**AUFGABE A**.
Beantworte anhand des Artikels über den Ministerrat diese Fragen:
(i) Auf welchem Parteitag wurde der Ministerrat zum ersten Mal als Exekutivorgan der Volkskammer und des Staatsrats bezeichnet?
(ii) Was darf der Ministerrat bei Regierungsabkommen tun?
(iii) Wie hieß dieses Organ in der Verfassung von 1949?
**AUFGABE B**. Schreib aus dem Artikel über den Ministerrat die Stelle von „Der M. hat das“ bis „3 der Verf.).“ genau ab.

**GEZEIGTER TEXT**.

───

DDR von A-Z, Band 1969

Ministerrat (1969)

 

 

Siehe auch die Jahre 1958 1959 1960 1962 1963 1965 1966 1975 1979 1985


 

Der M. organisiert nach Art. 78 der Verfassung im Auftrage der Volkskammer die Erfüllung der politischen, ökonomischen, kulturellen und sozialen Aufgaben sowie der ihm übertragenen Verteidigungsaufgaben des sozialistischen Staates. Auf dem VI. Parteitag der SED (Januar 1963) wurde der M. erstmals als Exekutivorgan der Volkskammer und des Staatsrats bezeichnet. Dementsprechend wird der M. auch im § 2 des Gesetzes über den M. vom 17. 4. 1963 (GBl. I, S. 89) Exekutivorgan der Volkskammer und des Staatsrates genannt. Der M. arbeitet auf der Grundlage der Gesetze und Beschlüsse der Volkskammer sowie der Erlasse und Beschlüsse des Staatsrates (Art. 79 Abs. 1 Satz 1 der Verf.). Der M. hat wissenschaftliche Prognosen auszuarbeiten, die Gestaltung des ökonomischen Systems des Sozialismus zu organisieren und die planmäßige Entwicklung der Volkswirtschaft zu leiten. Wie schon nach § 5 des M.-Gesetzes von 1963 liegt der Schwerpunkt seiner Tätigkeit also auf wirtschaftlichem Gebiet.

 

Der M. hat das Recht zur Normensetzung. Er erläßt im Rahmen der Gesetze und Erlasse Verordnungen und faßt Beschlüsse (Gesetzgebung) und hat das Recht, Regierungsabkommen abzuschließen und zu kündigen (Art. 79 Abs. 1 Satz 2; Abs. 3 der Verf.).

 

Der M. ist das Organ, das in der Verfassung von 1949 als Regierung bezeichnet wurde. Schon bald wurde die Bezeichnung M. gebräuchlich, die seit 1960 deshalb gerechtfertigt ist, weil nicht mehr dieses Organ, sondern der Staatsrat das Organ ist, das innerhalb des Staatsapparates als Organ der Volkskammer zwischen den Tagungen der Volkskammer die politischen Entscheidungen trifft und damit Regierung im funktionellen Sinn ist. Der M. ist Spitze der Behördenorganisation. Er leitet, koordiniert und kontrolliert die Tätigkeit der Ministerien, der anderen zentralen Staatsorgane und der Räte der Bezirke entsprechend den Erkenntnissen der Organisationswissenschaft.

───

**AUSGEWÄHLTE DATENSÄTZE**.
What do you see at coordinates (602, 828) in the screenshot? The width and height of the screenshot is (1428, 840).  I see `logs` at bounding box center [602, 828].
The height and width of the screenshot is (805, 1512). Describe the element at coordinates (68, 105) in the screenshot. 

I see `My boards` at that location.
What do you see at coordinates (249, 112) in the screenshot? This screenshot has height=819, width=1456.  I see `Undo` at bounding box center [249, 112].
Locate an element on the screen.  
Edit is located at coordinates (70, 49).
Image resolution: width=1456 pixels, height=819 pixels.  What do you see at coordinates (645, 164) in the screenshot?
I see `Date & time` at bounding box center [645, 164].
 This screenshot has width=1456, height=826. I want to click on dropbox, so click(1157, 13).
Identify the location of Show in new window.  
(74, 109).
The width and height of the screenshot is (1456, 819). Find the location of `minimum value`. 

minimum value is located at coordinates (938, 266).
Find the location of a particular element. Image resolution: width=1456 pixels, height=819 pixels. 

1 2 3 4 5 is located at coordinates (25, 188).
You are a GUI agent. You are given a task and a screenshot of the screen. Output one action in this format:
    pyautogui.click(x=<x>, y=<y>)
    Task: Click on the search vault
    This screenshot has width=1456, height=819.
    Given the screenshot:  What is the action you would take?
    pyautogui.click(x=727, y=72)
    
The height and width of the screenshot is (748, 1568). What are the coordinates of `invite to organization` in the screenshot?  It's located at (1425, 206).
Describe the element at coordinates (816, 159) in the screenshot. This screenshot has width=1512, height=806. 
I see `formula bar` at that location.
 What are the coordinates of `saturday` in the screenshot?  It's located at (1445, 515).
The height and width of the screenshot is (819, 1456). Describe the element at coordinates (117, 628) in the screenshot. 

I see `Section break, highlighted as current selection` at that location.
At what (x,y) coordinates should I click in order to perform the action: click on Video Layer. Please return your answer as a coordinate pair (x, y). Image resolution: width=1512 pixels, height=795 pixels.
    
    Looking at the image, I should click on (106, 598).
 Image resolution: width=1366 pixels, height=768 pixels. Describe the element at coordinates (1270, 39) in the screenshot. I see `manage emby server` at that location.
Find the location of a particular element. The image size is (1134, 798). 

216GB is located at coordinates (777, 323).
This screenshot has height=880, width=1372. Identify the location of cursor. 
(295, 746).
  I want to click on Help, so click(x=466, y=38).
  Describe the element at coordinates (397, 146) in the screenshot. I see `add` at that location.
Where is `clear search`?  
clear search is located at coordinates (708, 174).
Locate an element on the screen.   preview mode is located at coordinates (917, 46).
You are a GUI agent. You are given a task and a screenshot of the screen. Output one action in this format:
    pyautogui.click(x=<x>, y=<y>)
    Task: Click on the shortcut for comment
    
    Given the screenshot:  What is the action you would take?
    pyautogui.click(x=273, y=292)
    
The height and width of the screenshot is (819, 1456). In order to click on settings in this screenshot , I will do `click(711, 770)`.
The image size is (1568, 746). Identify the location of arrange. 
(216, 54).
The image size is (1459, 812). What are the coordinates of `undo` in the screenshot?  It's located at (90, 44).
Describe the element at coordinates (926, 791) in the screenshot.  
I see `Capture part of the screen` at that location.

───

**ERGEBNIS A**.
(i) Auf dem VI. Parteitag der SED im Januar 1963.
(ii) Er darf sie abschließen und kündigen.
(iii) Regierung.

**ERGEBNIS B**.
Der M. hat das Recht zur Normensetzung. Er erläßt im Rahmen der Gesetze und Erlasse Verordnungen und faßt Beschlüsse (Gesetzgebung) und hat das Recht, Regierungsabkommen abzuschließen und zu kündigen (Art. 79 Abs. 1 Satz 2; Abs. 3 der Verf.).